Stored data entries
· · ·
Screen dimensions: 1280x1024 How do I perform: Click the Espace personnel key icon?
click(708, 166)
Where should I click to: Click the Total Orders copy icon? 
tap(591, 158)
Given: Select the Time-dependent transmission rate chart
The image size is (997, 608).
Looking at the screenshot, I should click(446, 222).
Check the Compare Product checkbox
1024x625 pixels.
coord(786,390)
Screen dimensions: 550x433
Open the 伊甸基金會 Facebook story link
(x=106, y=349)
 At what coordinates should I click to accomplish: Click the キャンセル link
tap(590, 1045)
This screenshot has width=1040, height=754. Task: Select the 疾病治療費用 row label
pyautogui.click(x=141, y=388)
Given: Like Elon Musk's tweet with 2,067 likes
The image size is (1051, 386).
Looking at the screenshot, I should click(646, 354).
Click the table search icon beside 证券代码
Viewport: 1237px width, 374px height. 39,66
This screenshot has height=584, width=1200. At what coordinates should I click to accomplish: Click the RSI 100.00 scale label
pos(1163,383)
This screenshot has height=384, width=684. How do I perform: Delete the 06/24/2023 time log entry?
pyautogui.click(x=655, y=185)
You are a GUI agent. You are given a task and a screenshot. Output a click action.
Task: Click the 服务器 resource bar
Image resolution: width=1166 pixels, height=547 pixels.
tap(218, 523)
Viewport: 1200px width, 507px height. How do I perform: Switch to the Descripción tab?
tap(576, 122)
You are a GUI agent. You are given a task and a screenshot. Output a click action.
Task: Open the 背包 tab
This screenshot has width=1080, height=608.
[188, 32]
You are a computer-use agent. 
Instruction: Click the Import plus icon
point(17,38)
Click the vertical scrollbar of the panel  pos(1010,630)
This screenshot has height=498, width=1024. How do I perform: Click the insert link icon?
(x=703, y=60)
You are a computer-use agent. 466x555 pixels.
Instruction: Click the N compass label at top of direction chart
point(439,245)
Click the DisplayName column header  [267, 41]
· · ·
**Task goal:**
Retype the data exactly.

**Response area:**
Screen dimensions: 1280x1024 How do I perform: Click the Espace personnel key icon?
click(708, 166)
Where should I click to: Click the Total Orders copy icon? 
tap(591, 158)
Given: Select the Time-dependent transmission rate chart
The image size is (997, 608).
Looking at the screenshot, I should click(446, 222).
Check the Compare Product checkbox
1024x625 pixels.
coord(786,390)
Screen dimensions: 550x433
Open the 伊甸基金會 Facebook story link
(x=106, y=349)
 At what coordinates should I click to accomplish: Click the キャンセル link
tap(590, 1045)
This screenshot has width=1040, height=754. Task: Select the 疾病治療費用 row label
pyautogui.click(x=141, y=388)
Given: Like Elon Musk's tweet with 2,067 likes
The image size is (1051, 386).
Looking at the screenshot, I should click(646, 354).
Click the table search icon beside 证券代码
Viewport: 1237px width, 374px height. 39,66
This screenshot has height=584, width=1200. At what coordinates should I click to accomplish: Click the RSI 100.00 scale label
pos(1163,383)
This screenshot has height=384, width=684. How do I perform: Delete the 06/24/2023 time log entry?
pyautogui.click(x=655, y=185)
You are a GUI agent. You are given a task and a screenshot. Output a click action.
Task: Click the 服务器 resource bar
Image resolution: width=1166 pixels, height=547 pixels.
tap(218, 523)
Viewport: 1200px width, 507px height. How do I perform: Switch to the Descripción tab?
tap(576, 122)
You are a GUI agent. You are given a task and a screenshot. Output a click action.
Task: Open the 背包 tab
This screenshot has width=1080, height=608.
[188, 32]
You are a computer-use agent. 
Instruction: Click the Import plus icon
point(17,38)
Click the vertical scrollbar of the panel  pos(1010,630)
This screenshot has height=498, width=1024. How do I perform: Click the insert link icon?
(x=703, y=60)
You are a computer-use agent. 466x555 pixels.
Instruction: Click the N compass label at top of direction chart
point(439,245)
Click the DisplayName column header  [267, 41]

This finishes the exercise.